Mas a política não se decide apenas no plano da coerência lógica. Decide-se também no plano da credibilidade. E a credibilidade depende menos das intenções declaradas do que da perceção de consistência perante circunstâncias semelhantes. Assim, impõe-se uma pergunta incómoda: se a pressão sobre infraestruturas, serviços públicos e comunidades locais é hoje um argumento legítimo, porque foi tantas vezes recebida com suspeição quando provinha de outros setores? Se a capacidade territorial deve ser considerada neste caso, porque não deveria ter sido considerada com igual seriedade noutros?
Esta é a verdadeira fragilidade exposta pelo caso Maskell. A polémica não é apenas sobre uma deputada trabalhista, uma antiga base aérea ou 1.200 requerentes de asilo. É também sobre a forma como uma parte da política europeia discutiu a imigração durante demasiado tempo: como se bastasse proclamar valores universais para resolver problemas concretos de implementação. A defesa da dignidade humana é essencial, mas não substitui a gestão territorial. A solidariedade é indispensável, mas não elimina a necessidade de distribuir encargos de forma equilibrada.
A controvérsia ganha ainda maior relevância porque coincide com uma tentativa do Governo britânico de distribuir de forma mais equilibrada o acolhimento de requerentes de asilo. Se o asilo constitui uma responsabilidade nacional, os seus encargos dificilmente podem ficar concentrados apenas em determinadas comunidades. Porém, quando essa redistribuição se aproxima de representantes políticos identificados com uma visão mais aberta da imigração, a resistência local adquire inevitavelmente uma dimensão simbólica.
A expressão inglesa NIMBY «Not In My Back Yard» tornou-se, por isso, inevitável neste debate. A acusação é antiga, mas continua poderosa: apoiar uma política em abstrato, desde que as suas consequências não se instalem demasiado perto. No caso de Maskell, a expressão ganhou força precisamente porque a deputada não é uma crítica tradicional da imigração, mas antes uma defensora histórica de políticas mais abertas.

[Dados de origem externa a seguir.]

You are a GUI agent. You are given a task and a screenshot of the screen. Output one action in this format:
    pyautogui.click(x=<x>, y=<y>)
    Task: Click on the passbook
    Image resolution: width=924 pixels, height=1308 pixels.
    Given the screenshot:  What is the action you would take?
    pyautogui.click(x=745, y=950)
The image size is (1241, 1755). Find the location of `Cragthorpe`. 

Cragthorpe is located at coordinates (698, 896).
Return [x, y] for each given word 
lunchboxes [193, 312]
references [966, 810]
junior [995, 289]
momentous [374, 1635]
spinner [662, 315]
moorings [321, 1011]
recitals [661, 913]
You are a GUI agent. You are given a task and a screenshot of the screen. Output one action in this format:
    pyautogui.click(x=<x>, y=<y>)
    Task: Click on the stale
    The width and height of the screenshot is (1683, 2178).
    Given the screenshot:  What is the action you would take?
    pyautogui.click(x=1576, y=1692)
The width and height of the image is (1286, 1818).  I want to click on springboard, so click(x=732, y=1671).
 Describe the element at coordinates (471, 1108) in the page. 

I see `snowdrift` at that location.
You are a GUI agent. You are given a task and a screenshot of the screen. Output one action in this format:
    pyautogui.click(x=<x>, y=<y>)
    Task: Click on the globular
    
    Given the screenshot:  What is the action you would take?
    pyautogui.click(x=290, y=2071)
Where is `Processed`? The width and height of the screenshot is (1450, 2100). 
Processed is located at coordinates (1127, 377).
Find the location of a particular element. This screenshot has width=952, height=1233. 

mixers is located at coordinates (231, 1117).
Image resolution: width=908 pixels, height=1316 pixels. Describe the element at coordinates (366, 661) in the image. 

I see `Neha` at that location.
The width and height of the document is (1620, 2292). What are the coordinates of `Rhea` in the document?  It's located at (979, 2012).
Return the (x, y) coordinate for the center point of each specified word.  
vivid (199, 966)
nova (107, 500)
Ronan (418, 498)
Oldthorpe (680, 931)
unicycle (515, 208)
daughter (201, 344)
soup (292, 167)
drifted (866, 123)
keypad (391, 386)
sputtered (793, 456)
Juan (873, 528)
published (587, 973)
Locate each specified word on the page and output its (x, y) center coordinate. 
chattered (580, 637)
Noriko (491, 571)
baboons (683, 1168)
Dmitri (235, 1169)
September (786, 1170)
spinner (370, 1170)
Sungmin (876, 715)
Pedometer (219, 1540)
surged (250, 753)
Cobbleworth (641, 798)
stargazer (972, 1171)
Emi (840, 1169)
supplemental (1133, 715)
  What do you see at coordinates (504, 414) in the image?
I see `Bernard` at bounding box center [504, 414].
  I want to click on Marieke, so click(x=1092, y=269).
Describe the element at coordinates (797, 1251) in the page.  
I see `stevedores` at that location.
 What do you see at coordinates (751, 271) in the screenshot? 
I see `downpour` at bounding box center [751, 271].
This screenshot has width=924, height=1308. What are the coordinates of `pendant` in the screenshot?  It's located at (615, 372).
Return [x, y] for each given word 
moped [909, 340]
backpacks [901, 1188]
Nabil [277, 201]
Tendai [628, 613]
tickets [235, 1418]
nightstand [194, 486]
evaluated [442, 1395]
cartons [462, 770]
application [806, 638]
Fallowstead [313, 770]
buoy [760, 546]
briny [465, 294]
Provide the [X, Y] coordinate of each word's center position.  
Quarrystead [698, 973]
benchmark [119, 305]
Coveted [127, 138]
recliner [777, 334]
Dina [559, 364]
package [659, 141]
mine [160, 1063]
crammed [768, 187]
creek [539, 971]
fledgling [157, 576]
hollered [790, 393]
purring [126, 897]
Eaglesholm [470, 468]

Essa tensão atravessa hoje muitas democracias ocidentais. Durante anos, o debate migratório foi frequentemente reduzido a uma alternativa simplista entre generosidade e egoísmo, abertura e fechamento, humanidade e preconceito. Entre quem considera toda a preocupação local uma forma encapotada de xenofobia e quem transforma qualquer fluxo migratório numa ameaça existencial, desaparece frequentemente o espaço mais difícil e mais necessário: o da discussão séria sobre capacidade, integração, coesão social e justiça distributiva.
O caso de Rachael Maskell recorda-nos que a imigração não é apenas uma questão de valores. É também uma questão de território, serviços públicos, capacidade de integração e confiança política. Os cidadãos não vivem em manifestos partidários. Vivem em bairros, cidades e comunidades concretas. Utilizam escolas, hospitais, transportes e habitação. Quando sentem que as elites defendem princípios para os outros e exceções para si próprias, a distância entre representantes e representados aumenta e, amiúde, o crescimento de partidos que são contra o sistema vigente.
É por isso que este episódio ultrapassa a política britânica. A pergunta que coloca vale para qualquer democracia liberal confrontada com pressões migratórias: estaremos dispostos a aceitar localmente as consequências das políticas que defendemos nacionalmente?
No fim, a relevância do caso Maskell não resulta de uma mudança ideológica nem de uma suposta conversão ao campo anti-imigração. Resulta do facto de expor uma verdade politicamente desconfortável: os princípios parecem sempre mais simples quando os seus custos recaem sobre outros.
A credibilidade das convicções não se mede quando os seus efeitos são suportados por terceiros. Mede-se quando chegam à nossa comunidade, à nossa escola, ao nosso hospital e à nossa rua. É nesse momento que os princípios deixam de ser palavras e passam a ter uma morada.